Broadcasters have fired the first legal shot in their fight against the Federal Communications Commission’s (FCC) upcoming airwave auction.
The National Association of Broadcasters filed its opening brief with the D.C. Circuit Court of Appeals late on Friday accusing the FCC of “refusal to follow Congress’s express direction” to protect their industry in the upcoming auction.
“When authorizing the FCC to conduct the broadcast spectrum incentive auction, Congress plainly sought to balance its desire to reallocate spectrum for commercial wireless service with the goal of ensuring that broadcasters that choose not to participate in the auction — and their viewers — are unharmed in the process,” the trade group asserted.

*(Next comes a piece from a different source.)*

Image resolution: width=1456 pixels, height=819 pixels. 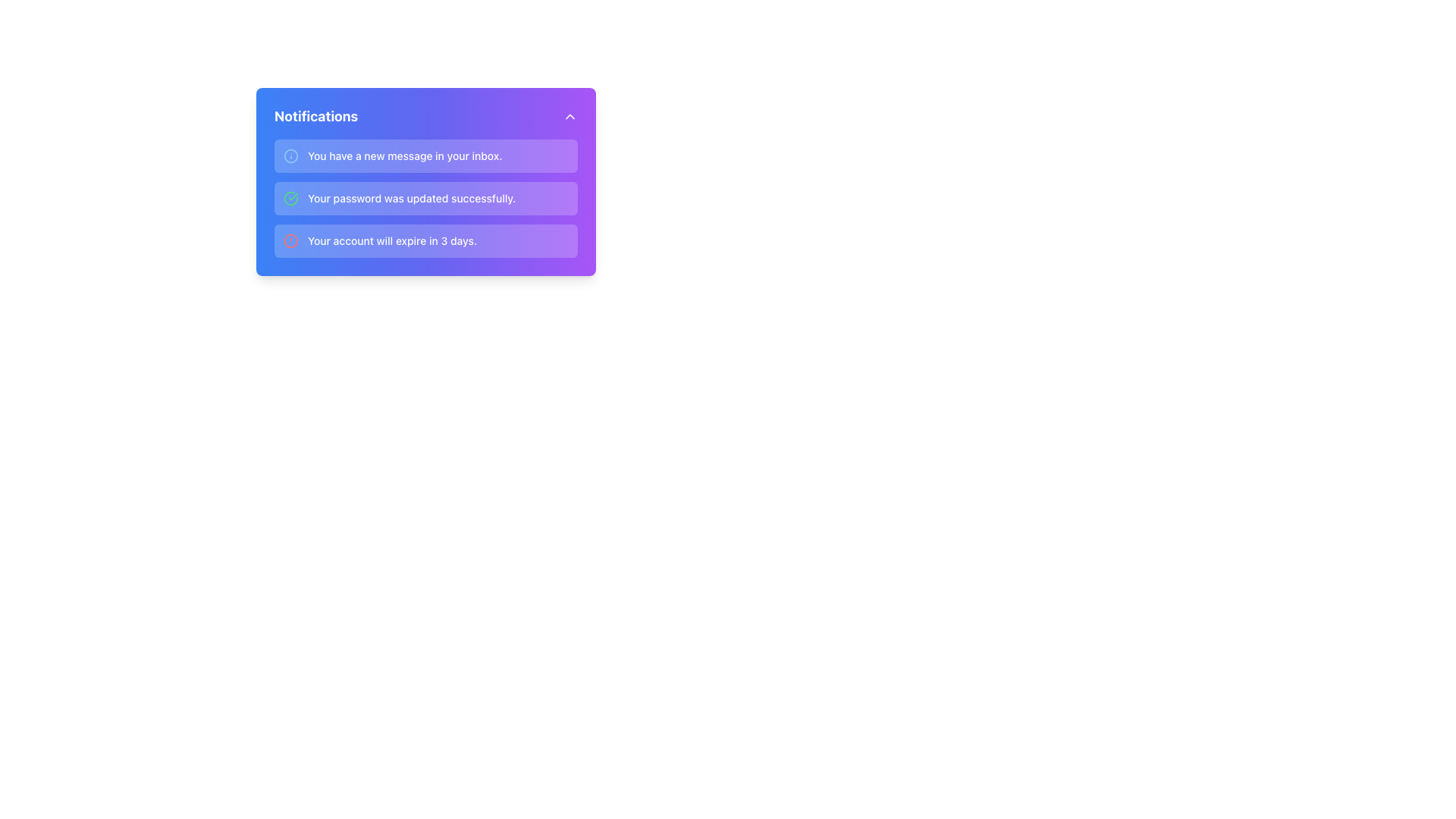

“The FCC has shunned its statutory obligation to protect broadcasters and viewers,” it added.
The massive airwave auction will give TV broadcast companies the chance to sell their rights to the nation’s airwaves back to the FCC. The agency will then repackage those spectrum licenses and sell them to wireless companies such as AT&T and Verizon, which are looking for new airwaves to meet the demand of users whose videos, games and other mobile applications have strained the companies' resources.

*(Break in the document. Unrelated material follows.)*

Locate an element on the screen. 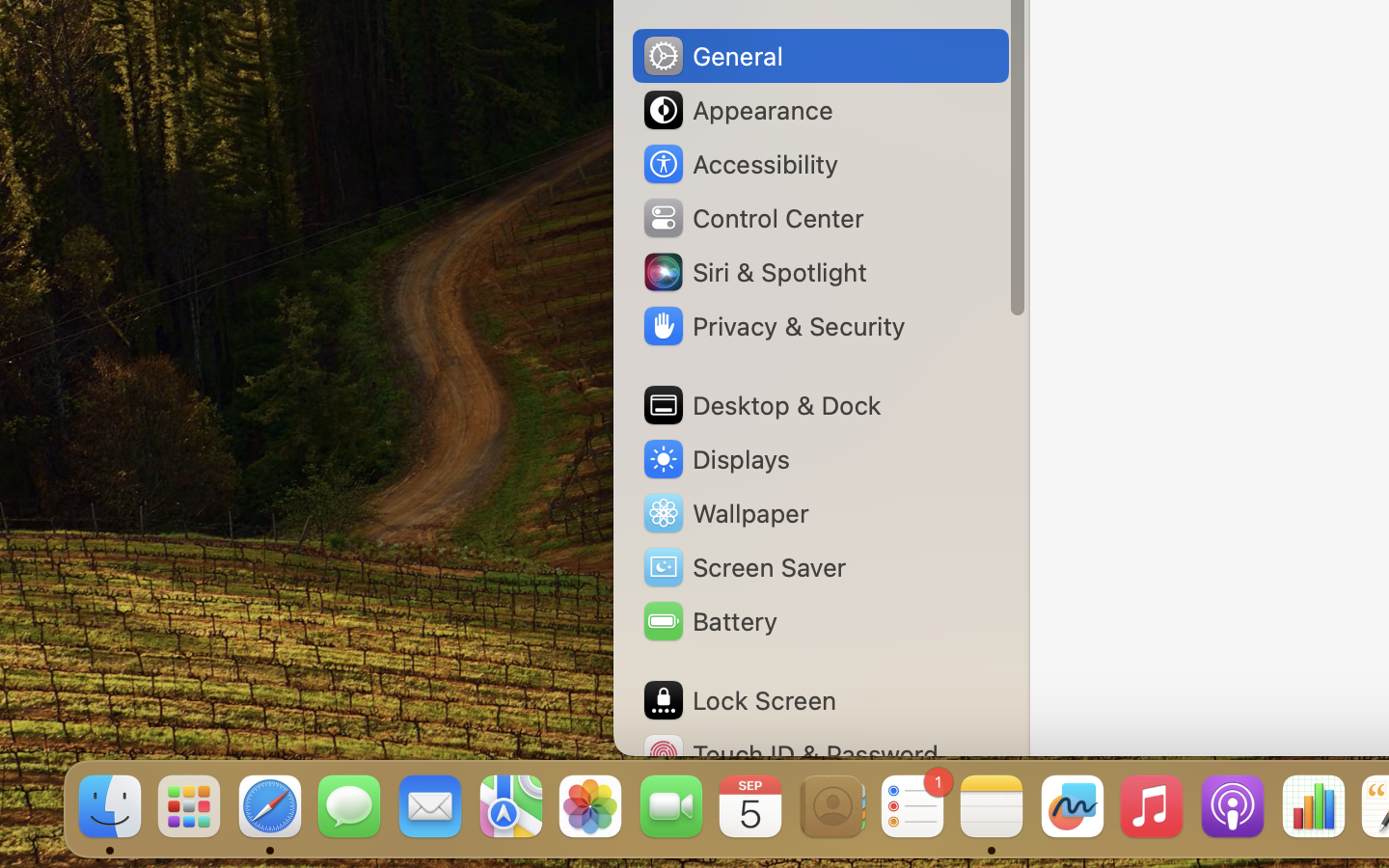  'Privacy & Security' is located at coordinates (773, 326).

Broadcasters, however, claimed they were getting the raw end of the deal because of the way the FCC is calculating each company’s footprint. That could leave some broadcasters worse off after the auction, they have feared.
The new methodology “effectively moves the goalposts by employing dramatically different procedures and producing significantly different calculations of broadcasters' coverage areas and populations served,” the group claimed in its brief.
Additionally, the National Association of Broadcasters is alleging that the agency’s terms of the auction do not adequately define competition, which could lead to worse conditions for broadcasters.
The massive spectrum auction was originally scheduled for next year, but was pushed back to 2016 in reaction to the broadcasters’ lawsuit.